* SUPPLIED TEXT *
== Segment start ==

Benchmarking: the next frontier in fee management

Wouldn’t you like to know how your legal bills stack up against what others are paying for similar matters?

Benchmarking of legal fees isn’t on the radar for many Canadian in-house counsel yet, but data from Canadian law firms is already being fed into database systems used by legal departments south of the border.

By benchmarking against what other firms charge, users can identify abnormal billing rates among their external firms, identify matters where cost and duration exceeded similar matters, and budget upcoming matters by benchmarking against similar ones.

Sky Analytics based in Andover, Mass., is just one of several companies that have recently created web-based legal analytics software allowing in-house counsel to benchmark their bills against what others have received. Sky Analytics has seen its legal benchmarking data warehouse grow significantly in the six months since it launched.

Other benchmarking products recently released to the market include Serengeti Intelligence, which came out in October and is part of Serengeti Tracker, and LexisNexis’ CounselLink Analytics, which launched July 11.

Sky Analytics president Doug Ventola says by aggregating more than 60,000 invoices from its client base, Sky Analytics has built profiles of more than 10,000 lawyers and timekeepers, 1,000 law firms, and 16,000 matters across North America, revealing actual billed rates.

== Segment end ==

* TO DO *
1) Summarize the article on legal fee benchmarking in two sentences.
2) Carry on the article about legal fee benchmarking, starting after its final sentence.

* DATASET EXTRACT *

== Segment start ==

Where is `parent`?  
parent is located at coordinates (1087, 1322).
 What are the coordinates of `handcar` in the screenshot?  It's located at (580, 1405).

== Segment end ==

* ANSWERS BY TASK *
1) Benchmarking of legal fees is not yet on the radar for many Canadian in-house counsel, though it lets users spot abnormal billing rates, identify matters whose cost and duration exceeded similar ones, and budget upcoming matters. Several companies, including Sky Analytics, have recently released web-based legal analytics software for this purpose, and Sky Analytics has aggregated more than 60,000 invoices to build profiles of lawyers, law firms, and matters across North America.

2)
Serengeti’s analytics platform feeds from 400 corporate law departments and 21,000 law firms globally, but Rob Thomas, vice president for market development at Serengeti, says law departments are just beginning to use the benchmarking tool.

Ventola won’t say how many clients Sky Analytics has but indicates its database contains details on 22 Canadian law firms, 310 timekeepers, including 109 partners, 457 matters, and total spending of $8.4 million.

“The Canadian business we have in the database is a subset of our U.S.-based clients so we don’t have any clients in Canada but there’s no reason why this isn’t a tool that is as valuable for a Canadian company as it is a U.S. company,” he says.

The idea is for in-house counsel to use the analytics tool to make more informed decisions when negotiating alternative fee arrangements with their outside counsel, and identifying matters where cost and duration exceeded similar matters.

Former Association of Corporate Counsel president Fred Krebs has seen the Sky Analytics system and sees the appeal of benchmarking for in-house departments.

“Just like purchasers in any other field, general counsel want cost and pricing data and the ability to compare providers,” says Krebs. “I see this as a powerful tool that will enable the continued transformation in the delivery of legal services.”

Krebs says over the long term it will help in-house counsel identify law firms that provide the best value and force others to become more efficient.

Ventola says in-house clients are using benchmarking to negotiate alternative fee arrangements with their outside counsel.

As the database has expanded, he says there has been interest from procurement departments as a means of identifying cost-effective regional law firms with particular areas of expertise as an alternative to major metropolitan firms.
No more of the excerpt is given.